You don’t get much Rome on the news. Despite the fact that Italy looks like it might soon re-elect Silvio Berlusconi, a man who, unlike Pope Benedict XVI, did allow women into senior roles within his administration but mostly with what might kindly be called a “personal helping hand”. You don’t see much Rome on the news despite the fact that the Italian economy could just be the pile of sticks that breaks the European camel’s back. In fact, you see so little Rome on the news that only after squinting at the box for a full 30 seconds did you realise that it wasn’t the White House or St Paul’s or the closing take-off sequence of Close Encounters of the Third Kind but the good old Vatican. There was a palpable feeling of scrabbling about to find someone in Rome to bundle into a cab bound for St Peter’s Square as they manhandled the tripod and hit “Record” on the camera.
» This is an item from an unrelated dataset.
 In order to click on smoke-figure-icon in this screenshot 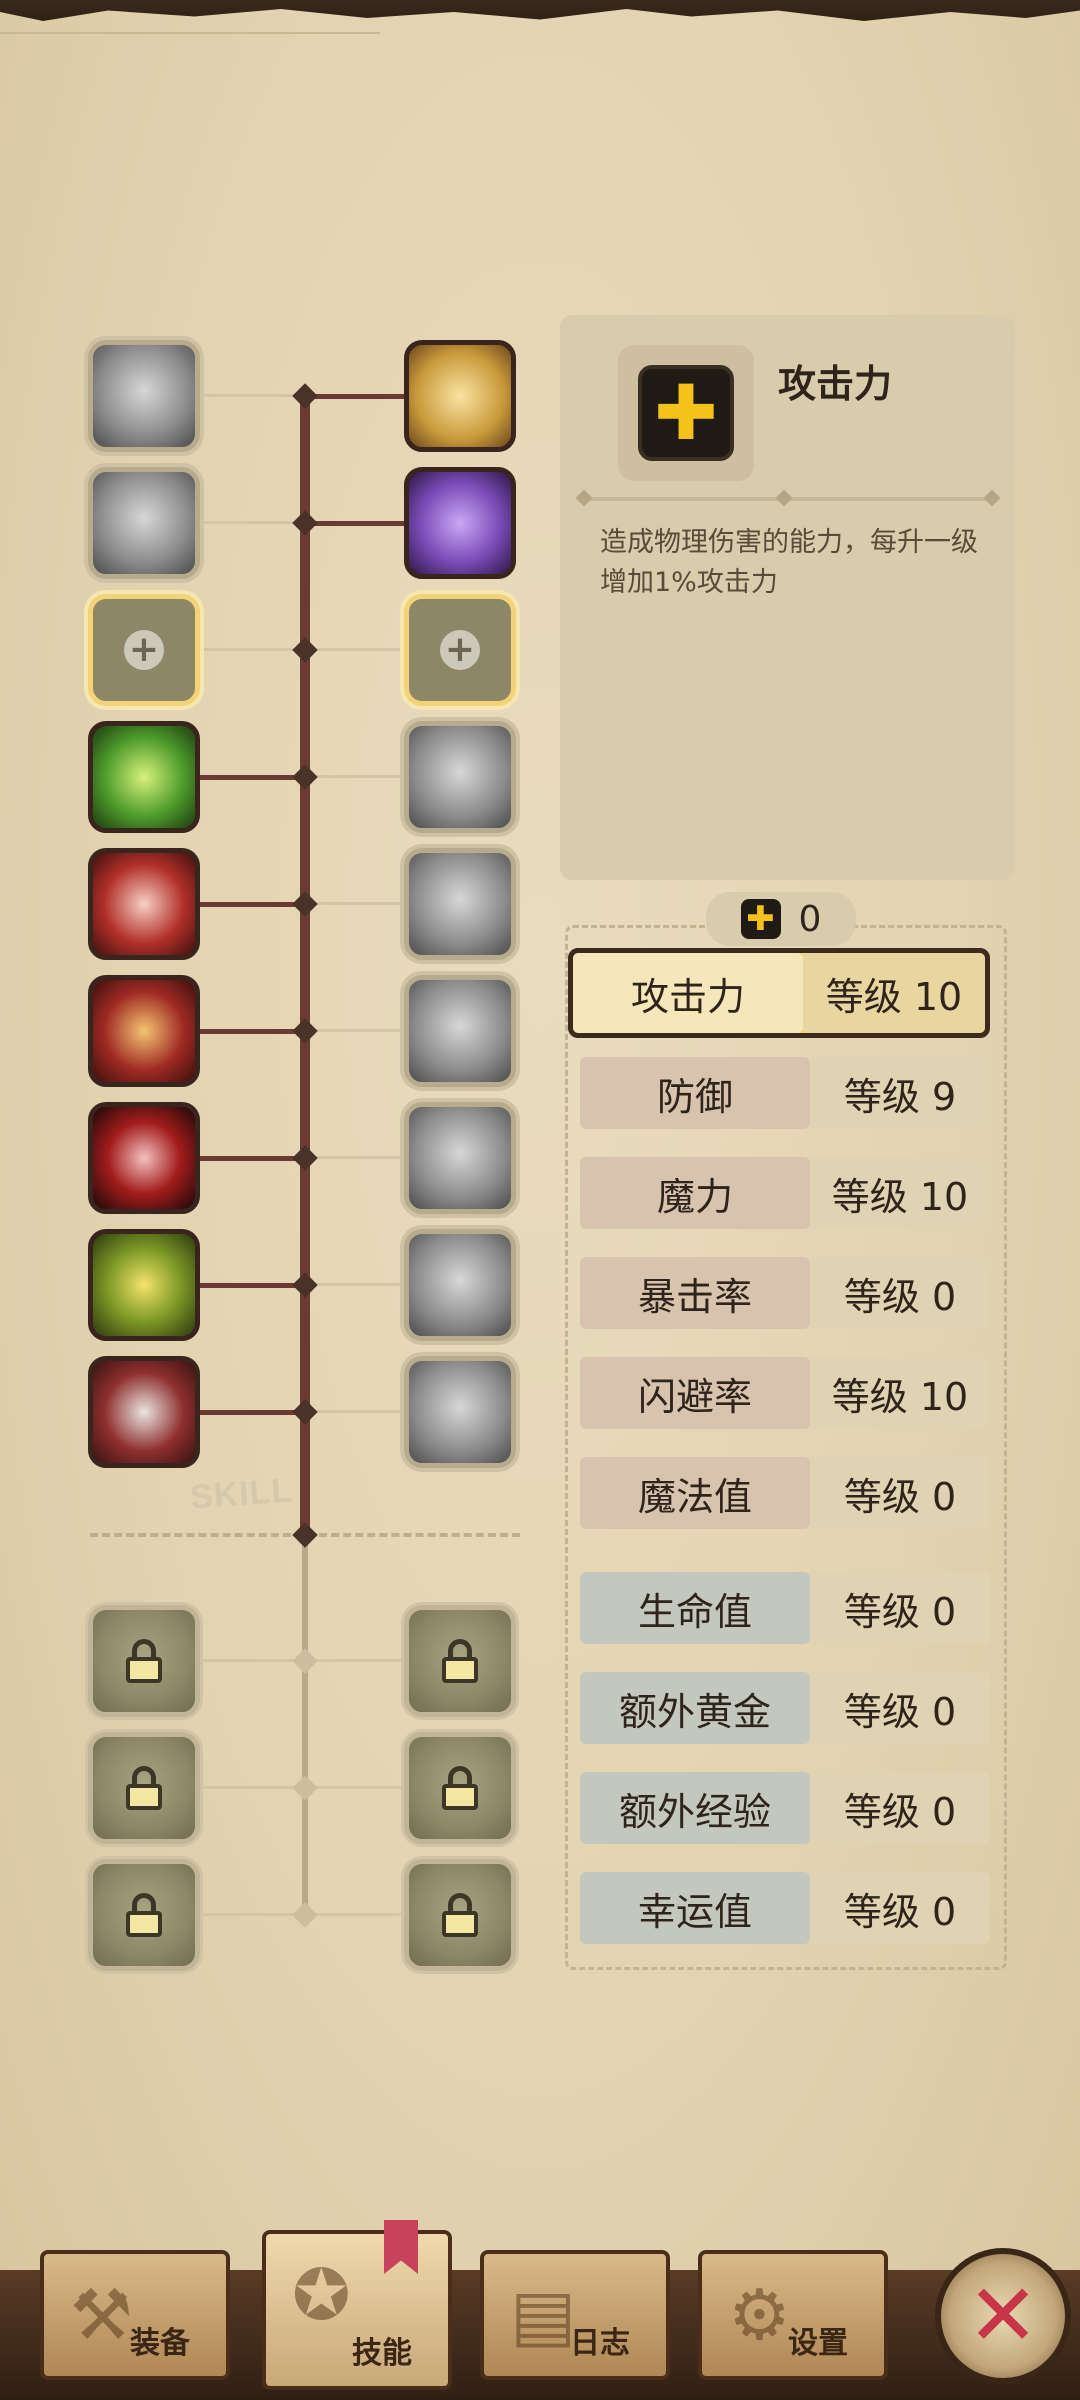, I will do `click(460, 904)`.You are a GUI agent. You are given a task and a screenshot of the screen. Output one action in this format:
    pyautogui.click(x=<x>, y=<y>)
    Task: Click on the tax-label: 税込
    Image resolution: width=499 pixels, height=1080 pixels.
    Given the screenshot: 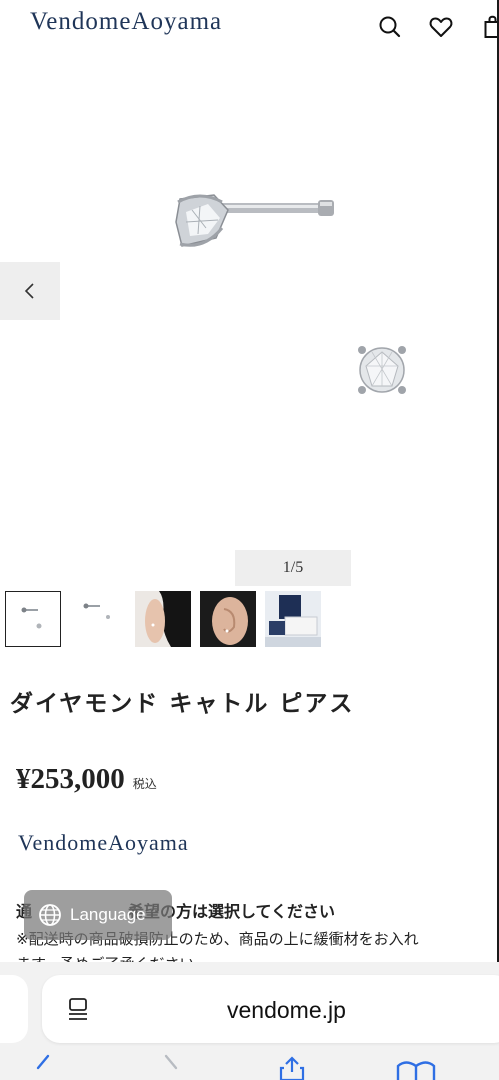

The pope “resigned” because he was too old, he said. So, for quite a bit, our beloved rolling-news channels treated us to on-loop library pictures of the pope looking old. (Well, he started the job when he was 78, so that was a job so easy it could happily be given to the incoming intern in the archive department.) As promised, then, old, tired pope shots coming up: oh look, he’s waving wearily on a visit to Africa, bless; he’s in the Popemobile nodding at placards that say “Papa, We Love You!”; uh-oh, now he’s on another sort of motorised trolley thing but this time inside a cathedral puffing his cheeks out exhaustedly. All of which, the news producers were seeming to say, perfectly illustrated that this man, whose official robes of state looked like they weighed three times more than he did, was too old for a job which mostly seemed to be about being driven around on a trolley, waving.

Back in the studio, things were on safer turf. The dog collars were out in force, which made it difficult to tell the difference between all the different grey-haired men booked to come in; it was as if uniforms were suddenly compulsory on TV. On the BBC, Emily Maitlis wore a black dress with a stiff white collar that hedged its bets between Quaker and nun’s wimple but was definitely channelling religion.

Unimaginative TV and slight cynicism aside, it’s always sad when someone believes they’re too old to carry on but it was a bad day to bury good news, too, as almost no one on a well-known social media site that rhymes with “harsh and bitter” noted, it was the second anniversary of Hosni Mubarak resigning, too. Every cloud, Mr Ratzinger (as we may again call you). Every cloud.

Robert Bound is Monocle’s culture editor.